* Your task: Rewrite all of the records below, changing "At what coordinates should I click to accomplish" to "Where do I click to accomplish" wherever it occurs and leaving everything else as it is.

* Input:
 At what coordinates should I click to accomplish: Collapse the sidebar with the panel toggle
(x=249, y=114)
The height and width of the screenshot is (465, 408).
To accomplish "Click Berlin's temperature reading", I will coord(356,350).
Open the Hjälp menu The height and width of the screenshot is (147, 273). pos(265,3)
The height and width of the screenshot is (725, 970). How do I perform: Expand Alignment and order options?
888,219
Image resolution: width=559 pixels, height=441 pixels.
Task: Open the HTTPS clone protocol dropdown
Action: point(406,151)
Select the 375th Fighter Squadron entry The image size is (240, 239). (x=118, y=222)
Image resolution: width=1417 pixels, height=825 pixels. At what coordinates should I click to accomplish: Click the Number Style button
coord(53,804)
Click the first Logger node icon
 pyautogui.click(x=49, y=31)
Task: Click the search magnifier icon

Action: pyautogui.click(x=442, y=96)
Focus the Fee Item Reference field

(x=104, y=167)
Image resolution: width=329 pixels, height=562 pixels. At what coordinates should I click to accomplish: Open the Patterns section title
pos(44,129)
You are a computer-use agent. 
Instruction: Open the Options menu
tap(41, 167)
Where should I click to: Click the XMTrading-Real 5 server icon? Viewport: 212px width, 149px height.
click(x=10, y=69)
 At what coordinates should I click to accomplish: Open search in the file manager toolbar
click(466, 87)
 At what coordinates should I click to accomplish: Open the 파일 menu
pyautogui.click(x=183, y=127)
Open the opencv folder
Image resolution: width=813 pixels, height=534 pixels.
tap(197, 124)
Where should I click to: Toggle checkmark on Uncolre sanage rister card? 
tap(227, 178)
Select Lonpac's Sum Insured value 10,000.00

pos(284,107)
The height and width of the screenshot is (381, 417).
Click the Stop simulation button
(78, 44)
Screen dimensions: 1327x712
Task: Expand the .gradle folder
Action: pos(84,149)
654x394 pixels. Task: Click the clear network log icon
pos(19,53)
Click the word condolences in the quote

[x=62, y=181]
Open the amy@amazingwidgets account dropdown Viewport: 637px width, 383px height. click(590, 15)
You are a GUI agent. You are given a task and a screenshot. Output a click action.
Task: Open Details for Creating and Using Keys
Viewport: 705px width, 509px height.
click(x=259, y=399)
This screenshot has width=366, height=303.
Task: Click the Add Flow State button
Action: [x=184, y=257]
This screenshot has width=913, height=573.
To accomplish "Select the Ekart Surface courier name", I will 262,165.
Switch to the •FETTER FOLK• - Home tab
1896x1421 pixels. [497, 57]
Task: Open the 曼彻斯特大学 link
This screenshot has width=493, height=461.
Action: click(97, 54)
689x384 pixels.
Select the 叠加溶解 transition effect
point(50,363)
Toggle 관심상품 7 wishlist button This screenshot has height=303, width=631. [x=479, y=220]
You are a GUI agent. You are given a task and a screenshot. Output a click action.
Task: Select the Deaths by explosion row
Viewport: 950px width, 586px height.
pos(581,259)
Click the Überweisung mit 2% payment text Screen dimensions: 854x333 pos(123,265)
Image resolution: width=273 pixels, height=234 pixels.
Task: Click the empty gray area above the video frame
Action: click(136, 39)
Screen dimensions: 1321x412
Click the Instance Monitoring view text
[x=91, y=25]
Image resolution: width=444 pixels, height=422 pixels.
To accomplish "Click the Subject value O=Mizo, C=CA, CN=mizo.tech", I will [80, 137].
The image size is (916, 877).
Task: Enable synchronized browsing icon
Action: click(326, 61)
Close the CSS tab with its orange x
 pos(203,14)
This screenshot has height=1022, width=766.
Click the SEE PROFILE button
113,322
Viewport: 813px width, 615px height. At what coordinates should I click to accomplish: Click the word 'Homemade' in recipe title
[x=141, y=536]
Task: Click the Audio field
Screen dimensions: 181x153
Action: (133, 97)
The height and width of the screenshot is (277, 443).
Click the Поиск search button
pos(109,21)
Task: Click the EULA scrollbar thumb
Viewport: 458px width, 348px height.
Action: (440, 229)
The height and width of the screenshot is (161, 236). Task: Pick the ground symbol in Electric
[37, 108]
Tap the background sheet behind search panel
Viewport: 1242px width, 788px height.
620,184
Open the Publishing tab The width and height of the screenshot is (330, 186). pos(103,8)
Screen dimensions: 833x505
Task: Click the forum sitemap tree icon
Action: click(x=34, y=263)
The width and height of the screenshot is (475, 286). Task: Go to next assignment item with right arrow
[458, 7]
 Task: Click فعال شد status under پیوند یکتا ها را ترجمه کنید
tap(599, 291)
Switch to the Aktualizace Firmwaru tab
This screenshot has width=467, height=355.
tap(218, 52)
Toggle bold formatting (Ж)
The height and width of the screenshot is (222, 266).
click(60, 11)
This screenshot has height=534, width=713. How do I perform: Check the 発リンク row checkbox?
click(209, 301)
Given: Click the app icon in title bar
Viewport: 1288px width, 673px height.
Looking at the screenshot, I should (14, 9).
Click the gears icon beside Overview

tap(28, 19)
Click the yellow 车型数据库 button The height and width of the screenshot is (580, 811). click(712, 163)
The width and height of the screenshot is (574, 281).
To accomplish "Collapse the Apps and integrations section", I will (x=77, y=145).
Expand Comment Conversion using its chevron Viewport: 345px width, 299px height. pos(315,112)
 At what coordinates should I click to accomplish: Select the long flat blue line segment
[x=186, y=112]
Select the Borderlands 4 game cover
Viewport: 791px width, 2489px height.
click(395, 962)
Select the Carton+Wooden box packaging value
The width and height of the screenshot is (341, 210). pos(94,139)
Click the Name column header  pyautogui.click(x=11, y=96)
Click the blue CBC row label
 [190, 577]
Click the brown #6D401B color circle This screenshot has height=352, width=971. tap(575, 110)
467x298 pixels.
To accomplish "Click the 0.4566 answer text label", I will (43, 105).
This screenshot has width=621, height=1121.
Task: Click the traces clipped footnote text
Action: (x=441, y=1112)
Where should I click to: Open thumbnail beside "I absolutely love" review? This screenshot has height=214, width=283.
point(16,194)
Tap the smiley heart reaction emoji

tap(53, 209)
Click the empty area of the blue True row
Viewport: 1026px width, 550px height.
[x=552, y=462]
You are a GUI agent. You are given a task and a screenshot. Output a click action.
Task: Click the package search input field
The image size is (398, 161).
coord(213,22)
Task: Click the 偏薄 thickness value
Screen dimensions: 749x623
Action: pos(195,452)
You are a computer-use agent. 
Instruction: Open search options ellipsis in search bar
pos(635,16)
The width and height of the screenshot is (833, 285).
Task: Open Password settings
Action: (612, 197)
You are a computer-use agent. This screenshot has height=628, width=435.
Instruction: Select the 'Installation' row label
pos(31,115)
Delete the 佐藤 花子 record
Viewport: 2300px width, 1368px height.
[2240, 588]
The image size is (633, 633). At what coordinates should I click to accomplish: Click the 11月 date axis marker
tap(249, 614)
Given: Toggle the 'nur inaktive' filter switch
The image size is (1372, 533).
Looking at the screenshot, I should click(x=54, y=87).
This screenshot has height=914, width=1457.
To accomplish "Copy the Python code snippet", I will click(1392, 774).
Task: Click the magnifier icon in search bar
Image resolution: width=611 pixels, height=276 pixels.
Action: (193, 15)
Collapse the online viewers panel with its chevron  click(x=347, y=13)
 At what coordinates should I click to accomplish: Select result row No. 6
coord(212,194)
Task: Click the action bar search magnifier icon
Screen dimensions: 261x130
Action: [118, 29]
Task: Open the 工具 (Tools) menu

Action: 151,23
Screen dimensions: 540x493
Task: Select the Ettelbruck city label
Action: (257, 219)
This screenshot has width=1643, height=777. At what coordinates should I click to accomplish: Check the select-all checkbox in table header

* Task result:
 Where do I click to accomplish: Collapse the sidebar with the panel toggle
(x=249, y=114)
The height and width of the screenshot is (465, 408).
To accomplish "Click Berlin's temperature reading", I will coord(356,350).
Open the Hjälp menu The height and width of the screenshot is (147, 273). pos(265,3)
The height and width of the screenshot is (725, 970). How do I perform: Expand Alignment and order options?
888,219
Image resolution: width=559 pixels, height=441 pixels.
Task: Open the HTTPS clone protocol dropdown
Action: point(406,151)
Select the 375th Fighter Squadron entry The image size is (240, 239). (x=118, y=222)
Image resolution: width=1417 pixels, height=825 pixels. Where do I click to accomplish: Click the Number Style button
coord(53,804)
Click the first Logger node icon
 pyautogui.click(x=49, y=31)
Task: Click the search magnifier icon

Action: pyautogui.click(x=442, y=96)
Focus the Fee Item Reference field

(x=104, y=167)
Image resolution: width=329 pixels, height=562 pixels. Where do I click to accomplish: Open the Patterns section title
pos(44,129)
You are a computer-use agent. 
Instruction: Open the Options menu
tap(41, 167)
Where should I click to: Click the XMTrading-Real 5 server icon? Viewport: 212px width, 149px height.
click(x=10, y=69)
 Where do I click to accomplish: Open search in the file manager toolbar
click(466, 87)
 Where do I click to accomplish: Open the 파일 menu
pyautogui.click(x=183, y=127)
Open the opencv folder
Image resolution: width=813 pixels, height=534 pixels.
tap(197, 124)
Where should I click to: Toggle checkmark on Uncolre sanage rister card? 
tap(227, 178)
Select Lonpac's Sum Insured value 10,000.00

pos(284,107)
The height and width of the screenshot is (381, 417).
Click the Stop simulation button
(78, 44)
Screen dimensions: 1327x712
Task: Expand the .gradle folder
Action: pos(84,149)
654x394 pixels. Task: Click the clear network log icon
pos(19,53)
Click the word condolences in the quote

[x=62, y=181]
Open the amy@amazingwidgets account dropdown Viewport: 637px width, 383px height. click(590, 15)
You are a GUI agent. You are given a task and a screenshot. Output a click action.
Task: Open Details for Creating and Using Keys
Viewport: 705px width, 509px height.
click(x=259, y=399)
This screenshot has width=366, height=303.
Task: Click the Add Flow State button
Action: [x=184, y=257]
This screenshot has width=913, height=573.
To accomplish "Select the Ekart Surface courier name", I will 262,165.
Switch to the •FETTER FOLK• - Home tab
1896x1421 pixels. [497, 57]
Task: Open the 曼彻斯特大学 link
This screenshot has width=493, height=461.
Action: click(97, 54)
689x384 pixels.
Select the 叠加溶解 transition effect
point(50,363)
Toggle 관심상품 7 wishlist button This screenshot has height=303, width=631. [x=479, y=220]
You are a GUI agent. You are given a task and a screenshot. Output a click action.
Task: Select the Deaths by explosion row
Viewport: 950px width, 586px height.
pos(581,259)
Click the Überweisung mit 2% payment text Screen dimensions: 854x333 pos(123,265)
Image resolution: width=273 pixels, height=234 pixels.
Task: Click the empty gray area above the video frame
Action: click(136, 39)
Screen dimensions: 1321x412
Click the Instance Monitoring view text
[x=91, y=25]
Image resolution: width=444 pixels, height=422 pixels.
To accomplish "Click the Subject value O=Mizo, C=CA, CN=mizo.tech", I will [80, 137].
The image size is (916, 877).
Task: Enable synchronized browsing icon
Action: click(326, 61)
Close the CSS tab with its orange x
 pos(203,14)
This screenshot has height=1022, width=766.
Click the SEE PROFILE button
113,322
Viewport: 813px width, 615px height. Where do I click to accomplish: Click the word 'Homemade' in recipe title
[x=141, y=536]
Task: Click the Audio field
Screen dimensions: 181x153
Action: (133, 97)
The height and width of the screenshot is (277, 443).
Click the Поиск search button
pos(109,21)
Task: Click the EULA scrollbar thumb
Viewport: 458px width, 348px height.
Action: (440, 229)
The height and width of the screenshot is (161, 236). Task: Pick the ground symbol in Electric
[37, 108]
Tap the background sheet behind search panel
Viewport: 1242px width, 788px height.
620,184
Open the Publishing tab The width and height of the screenshot is (330, 186). pos(103,8)
Screen dimensions: 833x505
Task: Click the forum sitemap tree icon
Action: click(x=34, y=263)
The width and height of the screenshot is (475, 286). Task: Go to next assignment item with right arrow
[458, 7]
 Task: Click فعال شد status under پیوند یکتا ها را ترجمه کنید
tap(599, 291)
Switch to the Aktualizace Firmwaru tab
This screenshot has width=467, height=355.
tap(218, 52)
Toggle bold formatting (Ж)
The height and width of the screenshot is (222, 266).
click(60, 11)
This screenshot has height=534, width=713. How do I perform: Check the 発リンク row checkbox?
click(209, 301)
Given: Click the app icon in title bar
Viewport: 1288px width, 673px height.
Looking at the screenshot, I should (14, 9).
Click the gears icon beside Overview

tap(28, 19)
Click the yellow 车型数据库 button The height and width of the screenshot is (580, 811). click(712, 163)
The width and height of the screenshot is (574, 281).
To accomplish "Collapse the Apps and integrations section", I will (x=77, y=145).
Expand Comment Conversion using its chevron Viewport: 345px width, 299px height. pos(315,112)
 Where do I click to accomplish: Select the long flat blue line segment
[x=186, y=112]
Select the Borderlands 4 game cover
Viewport: 791px width, 2489px height.
click(395, 962)
Select the Carton+Wooden box packaging value
The width and height of the screenshot is (341, 210). pos(94,139)
Click the Name column header  pyautogui.click(x=11, y=96)
Click the blue CBC row label
 [190, 577]
Click the brown #6D401B color circle This screenshot has height=352, width=971. tap(575, 110)
467x298 pixels.
To accomplish "Click the 0.4566 answer text label", I will (43, 105).
This screenshot has width=621, height=1121.
Task: Click the traces clipped footnote text
Action: (x=441, y=1112)
Where should I click to: Open thumbnail beside "I absolutely love" review? This screenshot has height=214, width=283.
point(16,194)
Tap the smiley heart reaction emoji

tap(53, 209)
Click the empty area of the blue True row
Viewport: 1026px width, 550px height.
[x=552, y=462]
You are a GUI agent. You are given a task and a screenshot. Output a click action.
Task: Click the package search input field
The image size is (398, 161).
coord(213,22)
Task: Click the 偏薄 thickness value
Screen dimensions: 749x623
Action: pos(195,452)
You are a computer-use agent. 
Instruction: Open search options ellipsis in search bar
pos(635,16)
The width and height of the screenshot is (833, 285).
Task: Open Password settings
Action: (612, 197)
You are a computer-use agent. This screenshot has height=628, width=435.
Instruction: Select the 'Installation' row label
pos(31,115)
Delete the 佐藤 花子 record
Viewport: 2300px width, 1368px height.
[2240, 588]
The image size is (633, 633). Where do I click to accomplish: Click the 11月 date axis marker
tap(249, 614)
Given: Toggle the 'nur inaktive' filter switch
The image size is (1372, 533).
Looking at the screenshot, I should click(x=54, y=87).
This screenshot has height=914, width=1457.
To accomplish "Copy the Python code snippet", I will click(1392, 774).
Task: Click the magnifier icon in search bar
Image resolution: width=611 pixels, height=276 pixels.
Action: (193, 15)
Collapse the online viewers panel with its chevron  click(x=347, y=13)
 Where do I click to accomplish: Select result row No. 6
coord(212,194)
Task: Click the action bar search magnifier icon
Screen dimensions: 261x130
Action: [118, 29]
Task: Open the 工具 (Tools) menu

Action: 151,23
Screen dimensions: 540x493
Task: Select the Ettelbruck city label
Action: (257, 219)
This screenshot has width=1643, height=777. Where do I click to accomplish: Check the select-all checkbox in table header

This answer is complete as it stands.